● Exercise brief: Every line of the listing below from the one with "Task: Dismiss the" up to and including the one with "This screenshot has height=899, width=1607." should be retyped exactly, and nothing else; pictures are not part of the copy.

● Dataset:

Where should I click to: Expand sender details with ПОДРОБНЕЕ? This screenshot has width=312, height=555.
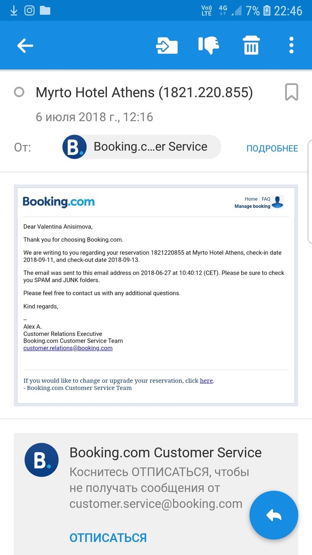point(272,149)
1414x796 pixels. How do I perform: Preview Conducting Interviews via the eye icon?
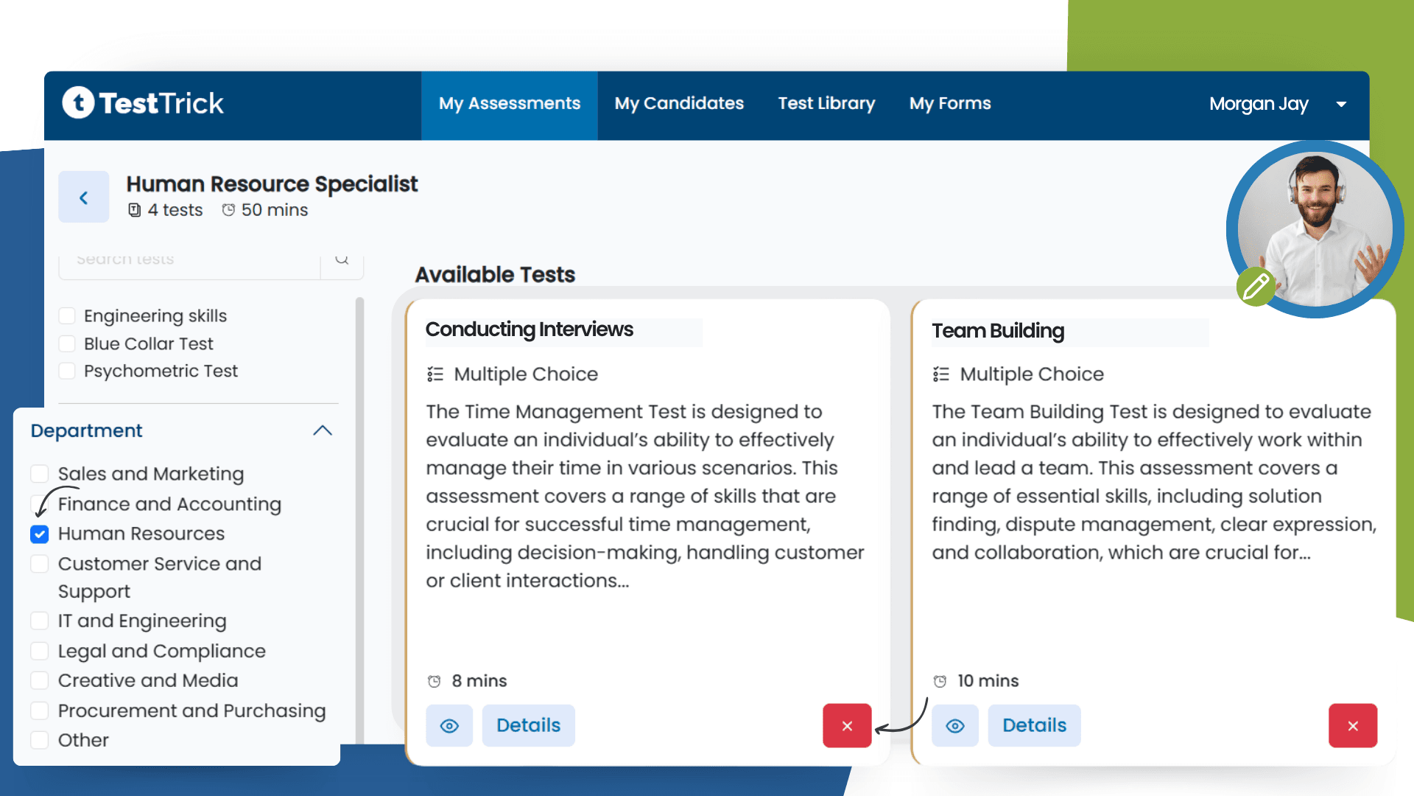(x=449, y=725)
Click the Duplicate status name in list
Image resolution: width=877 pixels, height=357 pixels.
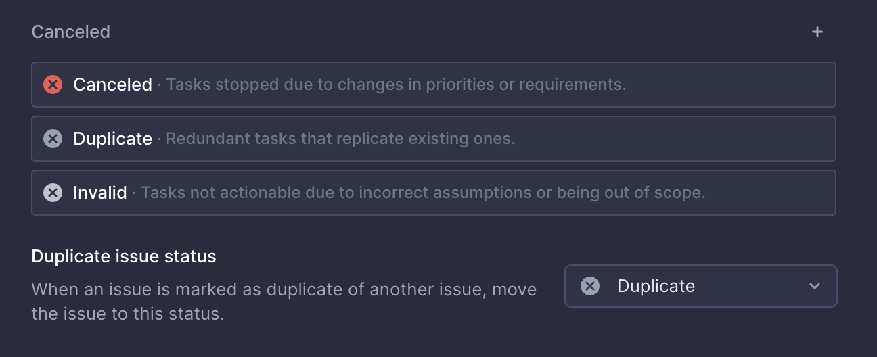[x=112, y=139]
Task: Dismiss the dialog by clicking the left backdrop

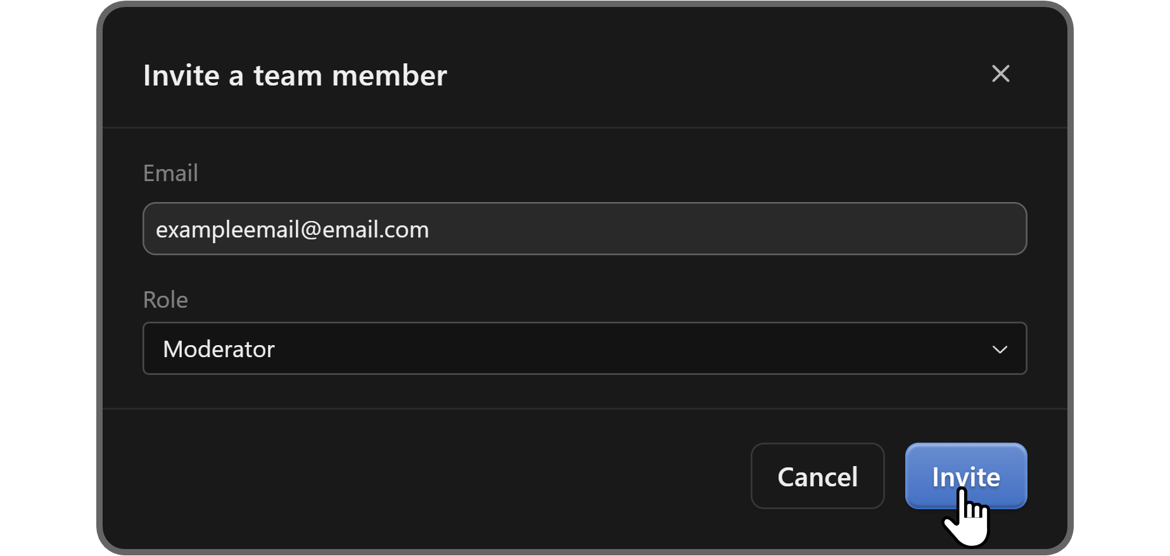Action: click(99, 279)
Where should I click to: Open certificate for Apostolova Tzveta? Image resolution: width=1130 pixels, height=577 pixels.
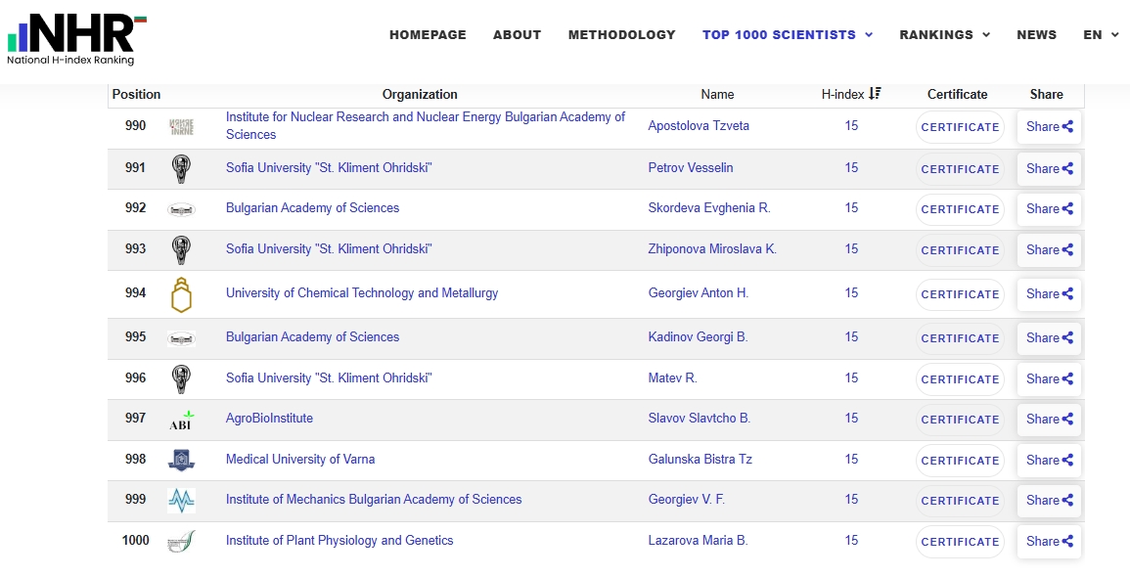coord(960,127)
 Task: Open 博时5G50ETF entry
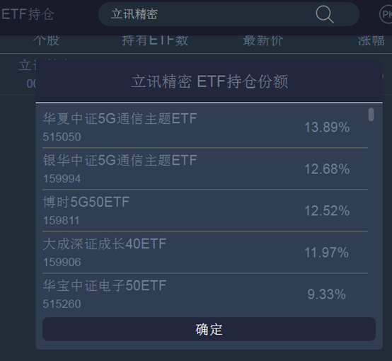coord(205,211)
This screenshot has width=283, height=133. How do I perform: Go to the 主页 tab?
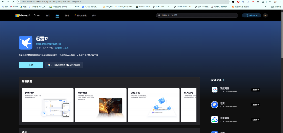[48, 15]
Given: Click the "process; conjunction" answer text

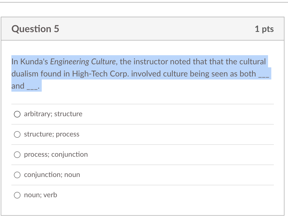Looking at the screenshot, I should point(56,154).
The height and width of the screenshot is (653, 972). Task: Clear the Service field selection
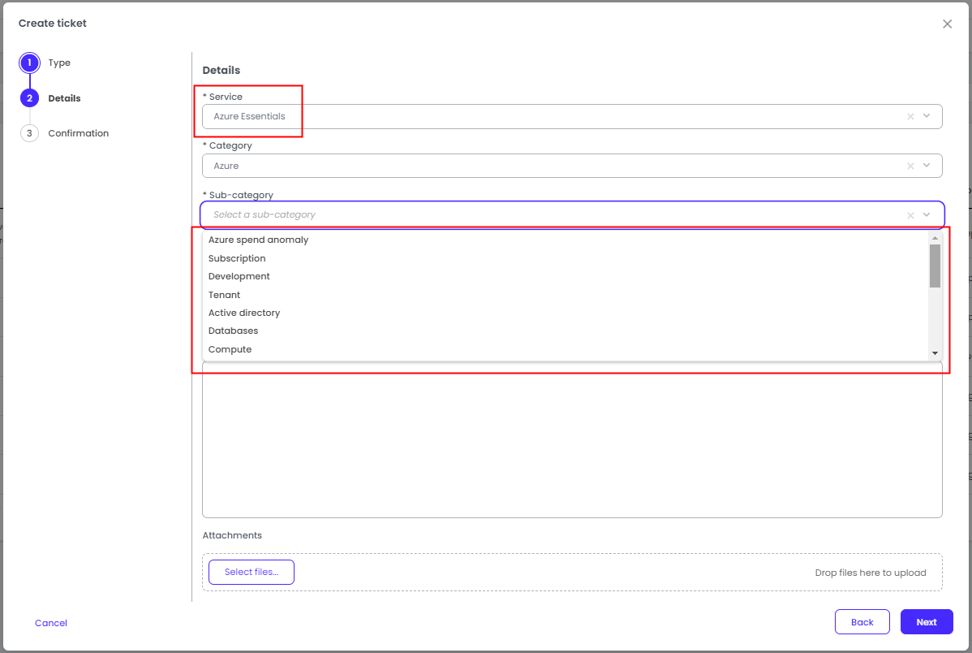click(x=910, y=116)
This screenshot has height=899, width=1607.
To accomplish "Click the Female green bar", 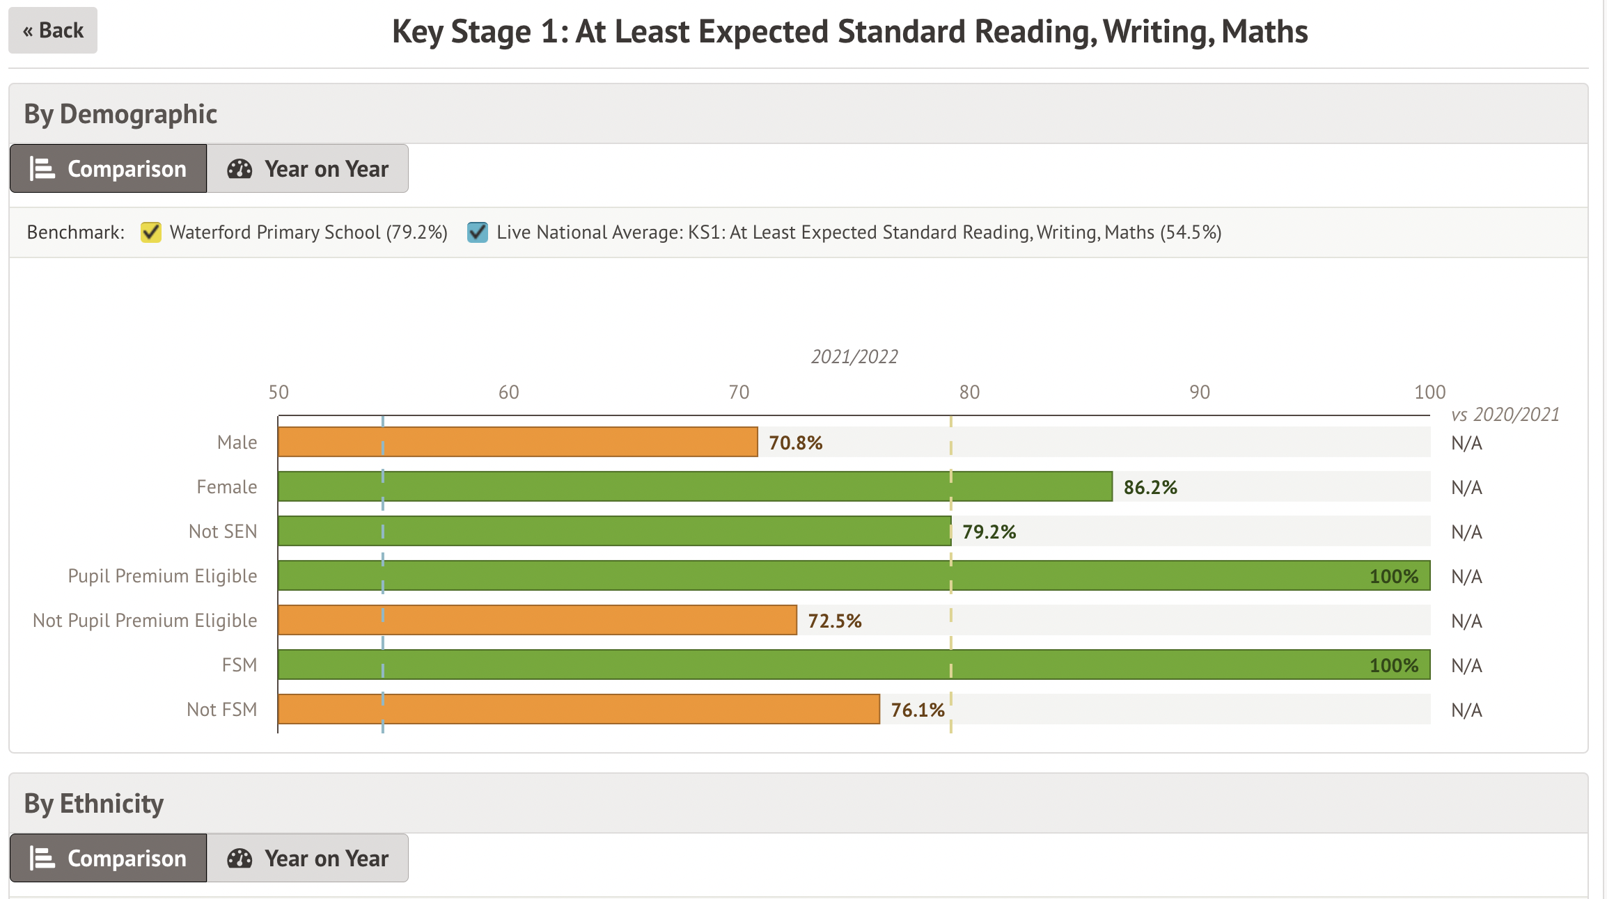I will 695,486.
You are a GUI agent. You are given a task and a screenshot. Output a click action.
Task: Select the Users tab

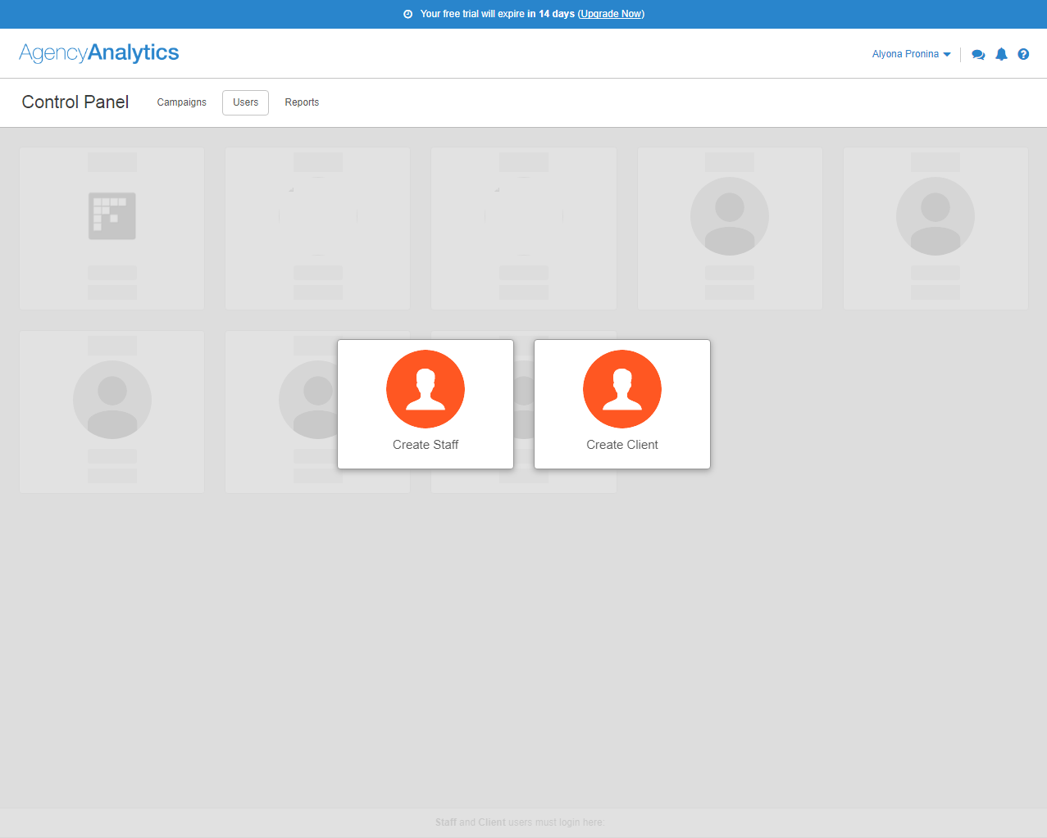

● Answer to the problem:
Task: Dismiss the dialog by clicking the left backdrop

Action: click(99, 279)
Where should I click to: Open certificate for Apostolova Tzveta? Image resolution: width=1130 pixels, height=577 pixels.
coord(960,127)
 Task: Open 博时5G50ETF entry
coord(205,211)
This screenshot has width=283, height=133. How do I perform: Go to the 主页 tab?
[48, 15]
Given: Click the "process; conjunction" answer text

Looking at the screenshot, I should point(56,154).
The height and width of the screenshot is (653, 972). Task: Clear the Service field selection
click(x=910, y=116)
This screenshot has height=899, width=1607.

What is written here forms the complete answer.